> WHAT THIS TASK INVOLVES
Locate, in the data below, the line that contains "Open the YouTrack" and the line that contains "Task: Click the quantity field showing 1"; reproduce exactly those two lines and every line between them, nothing more.

> EXCERPTED DATA
━━━━━━━━
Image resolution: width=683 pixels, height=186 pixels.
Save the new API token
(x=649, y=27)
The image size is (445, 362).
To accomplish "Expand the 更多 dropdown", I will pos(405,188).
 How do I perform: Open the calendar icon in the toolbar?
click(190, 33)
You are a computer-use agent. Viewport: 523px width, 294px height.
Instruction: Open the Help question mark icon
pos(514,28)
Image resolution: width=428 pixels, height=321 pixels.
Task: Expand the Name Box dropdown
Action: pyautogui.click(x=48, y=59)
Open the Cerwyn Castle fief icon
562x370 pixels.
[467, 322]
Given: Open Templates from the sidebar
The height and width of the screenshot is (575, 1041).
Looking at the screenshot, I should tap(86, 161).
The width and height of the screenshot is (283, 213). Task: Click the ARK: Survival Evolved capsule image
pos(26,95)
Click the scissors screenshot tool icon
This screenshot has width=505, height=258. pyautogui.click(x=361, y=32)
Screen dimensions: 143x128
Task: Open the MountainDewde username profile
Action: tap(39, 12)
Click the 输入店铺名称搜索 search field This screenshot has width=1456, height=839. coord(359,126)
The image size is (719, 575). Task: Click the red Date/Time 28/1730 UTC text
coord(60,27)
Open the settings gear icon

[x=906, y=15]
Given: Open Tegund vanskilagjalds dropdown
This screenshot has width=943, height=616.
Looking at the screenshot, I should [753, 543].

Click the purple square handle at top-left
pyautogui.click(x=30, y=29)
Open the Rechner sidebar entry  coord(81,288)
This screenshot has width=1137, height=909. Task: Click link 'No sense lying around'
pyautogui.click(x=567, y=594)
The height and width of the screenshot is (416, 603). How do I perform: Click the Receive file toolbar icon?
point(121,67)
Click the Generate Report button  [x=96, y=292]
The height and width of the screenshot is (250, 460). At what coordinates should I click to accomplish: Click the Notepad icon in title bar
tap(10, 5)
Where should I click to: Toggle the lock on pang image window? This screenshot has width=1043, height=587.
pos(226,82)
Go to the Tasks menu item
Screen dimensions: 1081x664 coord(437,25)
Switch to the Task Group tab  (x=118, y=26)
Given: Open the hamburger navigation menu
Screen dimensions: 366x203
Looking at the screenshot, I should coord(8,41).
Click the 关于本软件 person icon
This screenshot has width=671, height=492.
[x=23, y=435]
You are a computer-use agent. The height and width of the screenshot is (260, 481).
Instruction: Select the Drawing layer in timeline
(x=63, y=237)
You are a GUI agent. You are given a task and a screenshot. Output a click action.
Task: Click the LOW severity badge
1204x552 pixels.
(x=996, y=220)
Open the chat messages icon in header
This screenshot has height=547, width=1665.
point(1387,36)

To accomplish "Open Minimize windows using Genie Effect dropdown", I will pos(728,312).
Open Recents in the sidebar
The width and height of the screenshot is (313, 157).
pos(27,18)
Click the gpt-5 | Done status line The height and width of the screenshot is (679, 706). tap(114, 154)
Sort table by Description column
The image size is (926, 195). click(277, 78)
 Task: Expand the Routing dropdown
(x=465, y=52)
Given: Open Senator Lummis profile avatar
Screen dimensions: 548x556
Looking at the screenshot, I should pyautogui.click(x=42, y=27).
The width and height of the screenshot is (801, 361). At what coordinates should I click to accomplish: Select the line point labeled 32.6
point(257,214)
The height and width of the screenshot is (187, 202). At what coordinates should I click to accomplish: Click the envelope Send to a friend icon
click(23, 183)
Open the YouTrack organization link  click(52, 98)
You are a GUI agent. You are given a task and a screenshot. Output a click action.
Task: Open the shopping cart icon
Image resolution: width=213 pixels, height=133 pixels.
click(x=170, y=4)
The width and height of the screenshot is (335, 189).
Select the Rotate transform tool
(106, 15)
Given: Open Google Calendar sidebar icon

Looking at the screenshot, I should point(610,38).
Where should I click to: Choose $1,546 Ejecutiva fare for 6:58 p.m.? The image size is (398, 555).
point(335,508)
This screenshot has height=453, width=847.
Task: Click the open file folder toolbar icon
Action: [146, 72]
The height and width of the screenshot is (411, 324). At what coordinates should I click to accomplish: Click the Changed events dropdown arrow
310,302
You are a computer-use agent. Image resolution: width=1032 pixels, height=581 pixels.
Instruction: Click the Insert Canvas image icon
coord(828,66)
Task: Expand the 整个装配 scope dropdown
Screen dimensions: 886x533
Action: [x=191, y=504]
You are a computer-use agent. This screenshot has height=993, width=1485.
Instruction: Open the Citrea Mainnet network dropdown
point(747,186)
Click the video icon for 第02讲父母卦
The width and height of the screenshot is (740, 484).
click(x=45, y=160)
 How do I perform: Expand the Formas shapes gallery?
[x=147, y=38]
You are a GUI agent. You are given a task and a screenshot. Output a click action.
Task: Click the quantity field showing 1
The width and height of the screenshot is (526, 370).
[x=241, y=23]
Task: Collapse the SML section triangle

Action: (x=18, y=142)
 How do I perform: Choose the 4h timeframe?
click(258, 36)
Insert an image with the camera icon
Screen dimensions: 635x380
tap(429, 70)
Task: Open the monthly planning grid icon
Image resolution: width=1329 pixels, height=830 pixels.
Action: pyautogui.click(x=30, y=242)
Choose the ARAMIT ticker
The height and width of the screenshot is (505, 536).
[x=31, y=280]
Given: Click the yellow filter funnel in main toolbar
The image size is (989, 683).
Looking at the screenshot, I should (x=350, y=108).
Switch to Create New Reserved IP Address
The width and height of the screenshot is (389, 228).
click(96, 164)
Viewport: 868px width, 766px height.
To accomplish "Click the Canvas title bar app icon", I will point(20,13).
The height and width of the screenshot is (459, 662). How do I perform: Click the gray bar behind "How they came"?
━━━━━━━━
> SOLUTION BELOW
Open the YouTrack organization link  click(52, 98)
You are a GUI agent. You are given a task and a screenshot. Output a click action.
Task: Open the shopping cart icon
Image resolution: width=213 pixels, height=133 pixels.
click(x=170, y=4)
The width and height of the screenshot is (335, 189).
Select the Rotate transform tool
(106, 15)
Given: Open Google Calendar sidebar icon

Looking at the screenshot, I should point(610,38).
Where should I click to: Choose $1,546 Ejecutiva fare for 6:58 p.m.? The image size is (398, 555).
point(335,508)
This screenshot has height=453, width=847.
Task: Click the open file folder toolbar icon
Action: [146, 72]
The height and width of the screenshot is (411, 324). At what coordinates should I click to accomplish: Click the Changed events dropdown arrow
310,302
You are a computer-use agent. Image resolution: width=1032 pixels, height=581 pixels.
Instruction: Click the Insert Canvas image icon
coord(828,66)
Task: Expand the 整个装配 scope dropdown
Screen dimensions: 886x533
Action: [x=191, y=504]
You are a computer-use agent. This screenshot has height=993, width=1485.
Instruction: Open the Citrea Mainnet network dropdown
point(747,186)
Click the video icon for 第02讲父母卦
The width and height of the screenshot is (740, 484).
click(x=45, y=160)
 How do I perform: Expand the Formas shapes gallery?
[x=147, y=38]
You are a GUI agent. You are given a task and a screenshot. Output a click action.
Task: Click the quantity field showing 1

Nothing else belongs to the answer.